🤖 AI Summary
This work addresses the prevalent inconsistency between forward and backward execution in large language models (LLMs) for code-related tasks, which undermines the correctness of reversible reasoning. To systematically evaluate this issue, the authors introduce RoundTripCodeEval (RTCE), the first benchmark specifically designed to assess round-trip consistency in code LLMs through four categories of execution-free, exact-match bijective reasoning tasks.

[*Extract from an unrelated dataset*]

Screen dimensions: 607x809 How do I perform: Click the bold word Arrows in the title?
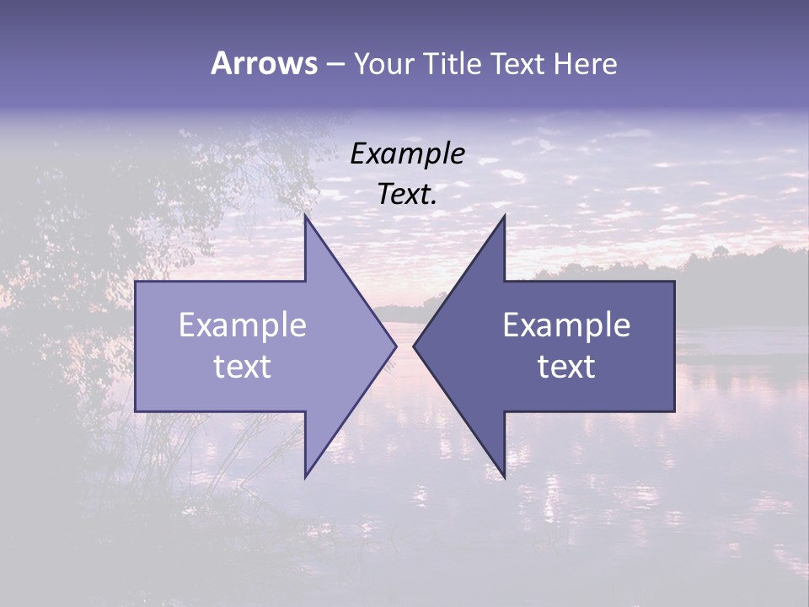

Leveraging zero-shot prompting, execution-trace-based supervised fine-tuning, and self-reflection mechanisms—coupled with a bijectivity fidelity metric—the study reveals fundamental deficiencies in the internal reasoning coherence of state-of-the-art Code-LLMs. Despite various enhancements, performance gains remain marginal, underscoring that modeling consistency remains a critical and unresolved challenge in code generation and reasoning.
📝 Abstract
LLMs demonstrate strong performance on code benchmarks, yet round-trip code execution reveals limitations in their ability to maintain consistent reasoning across forward and backward execution. We present RoundTripCodeEval (RTCE), a comprehensive benchmark consisting of four distinct code execution reasoning tasks designed to rigorously test round-trip consistency. RTCE provides an execution-free, exact-match evaluation of bijection fidelity, assessing whether models preserve a consistent one-to-one mapping between encoding and decoding operations across various algorithms and directions. We systematically evaluate state-of-the-art Code-LLMs using zero-shot prompting, supervised fine-tuning on execution traces, and self-reflection mechanisms. Each yields modest improvements, but none closes the gap, indicating that current LLMs struggle with true round-trip consistency, which demonstrates that they lack the internal coherence required for trustworthy code reasoning. RTCE surfaces several new and previously unmeasured insights that are not captured by existing I/O-prediction, execution-reasoning, or round-trip natural-language benchmarks. We will release the code and the dataset upon acceptance.